Abstract: A Descriptive Analysis of Health Influencer Videos on YouTube in the Ostomy Community

◆ Sarah Bell, University of Illinois at Urbana-Champaign

The expansion of YouTube into the mainstream media and its place as the second most-used website in the world makes it a prime place for health information seeking. However, content can be created and uploaded by anyone and thus, the threat of misinformation on YouTube is high. Although medical researchers have established that YouTube videos can promote accurate information, videos by non-professionals promote generally inaccurate or misleading information. Yet, these videos often receive more views and higher relevance rankings on YouTube. To better understand this phenomenon, a descriptive study was used. The study focused on videos created by non-health professionals in the Ostomy community. The goal of this study was to thoroughly describe the innate features of the videos using media richness theory, and to describe social support and illness narrative using the framework of social presence theory.

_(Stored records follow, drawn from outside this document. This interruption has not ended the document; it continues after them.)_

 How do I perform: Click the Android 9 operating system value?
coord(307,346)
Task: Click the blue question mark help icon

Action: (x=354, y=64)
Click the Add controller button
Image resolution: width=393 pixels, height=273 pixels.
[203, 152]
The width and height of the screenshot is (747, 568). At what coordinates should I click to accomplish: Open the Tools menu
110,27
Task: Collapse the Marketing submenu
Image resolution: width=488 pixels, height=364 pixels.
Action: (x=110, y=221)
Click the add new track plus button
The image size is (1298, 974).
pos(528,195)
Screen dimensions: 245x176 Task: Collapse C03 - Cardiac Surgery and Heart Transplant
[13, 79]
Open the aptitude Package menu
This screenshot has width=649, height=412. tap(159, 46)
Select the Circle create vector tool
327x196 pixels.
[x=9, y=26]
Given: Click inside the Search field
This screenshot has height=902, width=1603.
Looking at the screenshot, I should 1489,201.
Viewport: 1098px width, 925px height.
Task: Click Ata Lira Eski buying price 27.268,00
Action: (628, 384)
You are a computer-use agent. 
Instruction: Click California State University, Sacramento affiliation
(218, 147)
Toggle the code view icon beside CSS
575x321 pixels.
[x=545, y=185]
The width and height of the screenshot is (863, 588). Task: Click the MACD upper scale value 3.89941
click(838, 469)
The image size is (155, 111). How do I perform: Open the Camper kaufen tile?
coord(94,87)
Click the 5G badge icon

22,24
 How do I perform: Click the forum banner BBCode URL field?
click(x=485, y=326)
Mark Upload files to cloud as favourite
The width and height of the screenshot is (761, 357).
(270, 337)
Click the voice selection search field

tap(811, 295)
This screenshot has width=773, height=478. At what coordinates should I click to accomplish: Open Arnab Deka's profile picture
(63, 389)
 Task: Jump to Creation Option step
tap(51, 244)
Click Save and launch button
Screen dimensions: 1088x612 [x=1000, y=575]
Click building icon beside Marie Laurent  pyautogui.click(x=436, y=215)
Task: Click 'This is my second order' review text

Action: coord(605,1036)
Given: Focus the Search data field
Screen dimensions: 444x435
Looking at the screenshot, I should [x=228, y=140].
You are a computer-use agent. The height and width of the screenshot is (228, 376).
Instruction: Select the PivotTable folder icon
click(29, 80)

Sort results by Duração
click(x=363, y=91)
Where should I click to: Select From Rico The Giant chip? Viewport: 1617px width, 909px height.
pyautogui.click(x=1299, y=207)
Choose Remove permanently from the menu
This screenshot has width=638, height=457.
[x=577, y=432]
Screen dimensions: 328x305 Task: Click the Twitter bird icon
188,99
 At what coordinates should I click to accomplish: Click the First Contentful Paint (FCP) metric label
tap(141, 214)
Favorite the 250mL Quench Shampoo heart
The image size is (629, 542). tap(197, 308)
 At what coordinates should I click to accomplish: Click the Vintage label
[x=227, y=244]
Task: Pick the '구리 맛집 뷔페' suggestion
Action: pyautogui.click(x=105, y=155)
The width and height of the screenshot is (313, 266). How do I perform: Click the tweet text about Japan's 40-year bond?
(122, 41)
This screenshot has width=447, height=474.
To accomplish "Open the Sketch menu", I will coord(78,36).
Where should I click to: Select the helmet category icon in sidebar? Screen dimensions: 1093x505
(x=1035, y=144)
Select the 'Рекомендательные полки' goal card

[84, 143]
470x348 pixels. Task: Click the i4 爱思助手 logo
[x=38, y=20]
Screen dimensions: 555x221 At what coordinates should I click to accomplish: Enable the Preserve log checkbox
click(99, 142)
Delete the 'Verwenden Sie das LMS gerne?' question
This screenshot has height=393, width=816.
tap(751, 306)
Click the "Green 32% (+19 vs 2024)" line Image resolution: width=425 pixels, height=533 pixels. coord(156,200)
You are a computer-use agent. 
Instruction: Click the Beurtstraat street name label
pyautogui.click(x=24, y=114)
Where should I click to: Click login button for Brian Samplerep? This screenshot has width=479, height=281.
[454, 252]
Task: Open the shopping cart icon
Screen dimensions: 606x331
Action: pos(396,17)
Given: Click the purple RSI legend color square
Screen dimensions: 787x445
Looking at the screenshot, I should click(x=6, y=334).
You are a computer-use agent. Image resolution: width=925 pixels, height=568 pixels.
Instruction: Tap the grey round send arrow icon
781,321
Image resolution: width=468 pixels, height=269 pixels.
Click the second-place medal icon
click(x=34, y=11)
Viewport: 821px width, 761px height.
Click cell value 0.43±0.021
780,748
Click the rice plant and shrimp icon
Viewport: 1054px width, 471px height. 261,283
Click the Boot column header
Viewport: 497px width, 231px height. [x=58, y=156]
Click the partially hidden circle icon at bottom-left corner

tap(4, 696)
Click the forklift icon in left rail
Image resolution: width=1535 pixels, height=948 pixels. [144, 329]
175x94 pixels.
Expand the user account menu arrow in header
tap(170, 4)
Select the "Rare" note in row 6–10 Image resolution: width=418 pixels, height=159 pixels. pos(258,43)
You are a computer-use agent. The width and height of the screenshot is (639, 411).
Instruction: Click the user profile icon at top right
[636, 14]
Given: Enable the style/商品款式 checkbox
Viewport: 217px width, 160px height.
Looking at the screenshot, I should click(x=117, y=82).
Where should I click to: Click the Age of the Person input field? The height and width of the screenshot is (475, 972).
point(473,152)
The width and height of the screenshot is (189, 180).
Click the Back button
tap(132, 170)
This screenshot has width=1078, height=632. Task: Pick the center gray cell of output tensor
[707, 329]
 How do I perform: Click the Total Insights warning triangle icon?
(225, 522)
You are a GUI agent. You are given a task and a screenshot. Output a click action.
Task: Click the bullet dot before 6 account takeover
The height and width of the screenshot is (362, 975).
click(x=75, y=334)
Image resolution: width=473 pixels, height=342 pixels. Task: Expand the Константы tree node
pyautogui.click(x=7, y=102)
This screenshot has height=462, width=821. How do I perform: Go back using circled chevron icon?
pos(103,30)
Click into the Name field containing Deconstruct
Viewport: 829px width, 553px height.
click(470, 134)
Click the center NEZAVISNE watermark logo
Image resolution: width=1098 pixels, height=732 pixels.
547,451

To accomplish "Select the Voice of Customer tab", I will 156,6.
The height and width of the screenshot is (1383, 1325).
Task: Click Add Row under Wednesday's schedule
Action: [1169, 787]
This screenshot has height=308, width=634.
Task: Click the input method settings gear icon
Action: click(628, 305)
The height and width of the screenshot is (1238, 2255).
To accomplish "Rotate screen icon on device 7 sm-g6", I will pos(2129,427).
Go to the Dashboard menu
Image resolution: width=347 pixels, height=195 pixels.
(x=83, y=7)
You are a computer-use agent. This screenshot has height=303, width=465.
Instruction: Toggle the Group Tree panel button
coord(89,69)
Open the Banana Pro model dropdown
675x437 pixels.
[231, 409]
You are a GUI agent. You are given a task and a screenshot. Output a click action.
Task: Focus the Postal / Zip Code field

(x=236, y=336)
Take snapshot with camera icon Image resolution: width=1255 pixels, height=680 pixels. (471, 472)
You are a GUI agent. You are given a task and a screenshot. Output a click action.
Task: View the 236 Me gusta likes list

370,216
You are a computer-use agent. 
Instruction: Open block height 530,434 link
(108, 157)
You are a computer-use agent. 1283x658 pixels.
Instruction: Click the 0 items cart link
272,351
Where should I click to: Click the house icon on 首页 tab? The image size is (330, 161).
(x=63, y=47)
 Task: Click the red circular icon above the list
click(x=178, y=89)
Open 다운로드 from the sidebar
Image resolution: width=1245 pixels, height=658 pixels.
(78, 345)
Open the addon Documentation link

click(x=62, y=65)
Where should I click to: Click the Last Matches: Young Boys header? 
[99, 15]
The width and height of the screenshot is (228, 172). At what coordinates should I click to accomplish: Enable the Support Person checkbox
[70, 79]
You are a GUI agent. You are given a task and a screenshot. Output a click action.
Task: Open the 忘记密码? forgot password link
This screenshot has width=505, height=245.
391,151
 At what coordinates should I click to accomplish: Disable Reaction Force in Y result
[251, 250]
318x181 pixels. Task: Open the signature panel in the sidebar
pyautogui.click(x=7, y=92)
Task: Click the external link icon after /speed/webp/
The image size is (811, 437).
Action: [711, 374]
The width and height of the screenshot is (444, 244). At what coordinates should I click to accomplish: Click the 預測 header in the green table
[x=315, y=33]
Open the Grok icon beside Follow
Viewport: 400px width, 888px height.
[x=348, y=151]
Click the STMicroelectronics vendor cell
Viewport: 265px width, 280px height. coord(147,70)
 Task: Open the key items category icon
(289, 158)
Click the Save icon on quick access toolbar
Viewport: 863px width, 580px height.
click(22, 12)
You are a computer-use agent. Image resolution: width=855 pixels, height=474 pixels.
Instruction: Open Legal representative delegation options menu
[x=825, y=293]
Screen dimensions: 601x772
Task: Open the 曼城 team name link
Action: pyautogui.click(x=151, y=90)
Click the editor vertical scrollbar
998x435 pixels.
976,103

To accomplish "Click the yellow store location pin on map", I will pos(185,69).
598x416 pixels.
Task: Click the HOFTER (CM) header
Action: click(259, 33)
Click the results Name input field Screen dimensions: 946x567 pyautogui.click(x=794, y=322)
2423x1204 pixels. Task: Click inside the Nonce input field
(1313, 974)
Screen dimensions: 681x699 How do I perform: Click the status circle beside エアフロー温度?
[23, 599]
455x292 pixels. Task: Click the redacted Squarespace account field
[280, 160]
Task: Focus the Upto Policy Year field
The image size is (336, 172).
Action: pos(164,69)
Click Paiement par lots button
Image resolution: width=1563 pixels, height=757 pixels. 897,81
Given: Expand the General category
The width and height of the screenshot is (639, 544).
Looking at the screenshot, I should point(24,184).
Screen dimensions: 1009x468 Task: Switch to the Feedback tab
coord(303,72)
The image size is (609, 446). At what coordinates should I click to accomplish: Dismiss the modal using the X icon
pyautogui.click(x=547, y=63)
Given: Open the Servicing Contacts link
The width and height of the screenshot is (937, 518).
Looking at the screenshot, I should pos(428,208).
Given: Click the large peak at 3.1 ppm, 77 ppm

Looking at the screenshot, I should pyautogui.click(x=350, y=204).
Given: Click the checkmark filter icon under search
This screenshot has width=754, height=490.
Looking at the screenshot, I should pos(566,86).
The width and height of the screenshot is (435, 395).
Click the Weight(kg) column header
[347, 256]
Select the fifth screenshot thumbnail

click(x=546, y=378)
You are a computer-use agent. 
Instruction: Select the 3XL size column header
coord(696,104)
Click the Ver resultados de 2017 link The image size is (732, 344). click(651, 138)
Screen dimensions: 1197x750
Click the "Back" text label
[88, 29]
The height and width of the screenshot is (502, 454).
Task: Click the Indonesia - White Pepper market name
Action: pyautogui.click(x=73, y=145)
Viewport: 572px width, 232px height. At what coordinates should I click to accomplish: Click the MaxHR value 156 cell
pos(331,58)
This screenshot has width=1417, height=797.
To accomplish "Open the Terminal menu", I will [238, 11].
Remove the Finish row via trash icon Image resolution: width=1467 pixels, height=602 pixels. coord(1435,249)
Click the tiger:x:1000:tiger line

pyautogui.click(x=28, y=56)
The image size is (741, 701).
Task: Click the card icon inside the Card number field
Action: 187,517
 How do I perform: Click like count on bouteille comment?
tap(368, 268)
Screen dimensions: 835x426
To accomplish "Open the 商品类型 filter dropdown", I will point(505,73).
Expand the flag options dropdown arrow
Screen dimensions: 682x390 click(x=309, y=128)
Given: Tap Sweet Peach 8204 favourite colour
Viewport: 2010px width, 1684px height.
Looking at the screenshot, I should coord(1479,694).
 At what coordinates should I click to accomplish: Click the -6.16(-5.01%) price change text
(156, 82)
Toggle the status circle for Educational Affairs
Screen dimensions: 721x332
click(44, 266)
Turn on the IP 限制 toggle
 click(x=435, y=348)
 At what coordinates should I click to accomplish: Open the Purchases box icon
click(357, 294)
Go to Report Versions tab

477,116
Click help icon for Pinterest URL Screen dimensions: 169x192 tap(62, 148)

This study analyzed videos from 39 unique channels (N= 50), the majority of the video creators were female (64%) and primarily White (88%). The number of views ranged from 19 to 2,452,050 (M= 145,253.40, SD= 385,848.73). Research question one aimed to describe the features contained within the videos (i.e., number of text insertions, images, video clips, music, and props), participants made frequent use of props (M= 4.44, SD= 4.97) and images (M= 4.82, SD= 15.24) within their video. Research question two, three, and six examined relationships related to user engagement (i.e., averaging views, likes, and comments into a single variable). A two-tailed Pearson correlation showed that the relationship between the number of features present in a video and user engagement was not significant (r = − 0.022, p = 0.880). Therefore, the number of features present in a video is not significantly related to user engagement. Research question 3 asked if there was a relationship between engagement and video production quality. A two-tailed Pearson correlation showed a significant positive relationship between these variables (r = 0.357, p = 0.011). Therefore, the production quality is significantly related to user engagement. Research question four assessed the amount of social support present within the ostomy videos. Three types of social support were measured: informational, emotional, and instrumental. Given that a driving assumption in this study was that YouTube is a source of health information, it was unsurprising that informational support was the most common type of support, present in 88% of the videos (n = 44). Finally, research question five and six explained questions about illness narrative. Using Frank’s illness typologies, restitution narratives were most frequent (n= 14, 28%); however, 40% of the videos did not contain a narrative at all. Finally, research question six asked if there were differences between types of narratives and user engagement. A one-way ANOVA showed no significant effect of narrative on engagement (F(3, 46) = 1.44, p = 0.242). Overall, these results provide a deep description into this particular community of non-professional health influencers and pave the way for more work.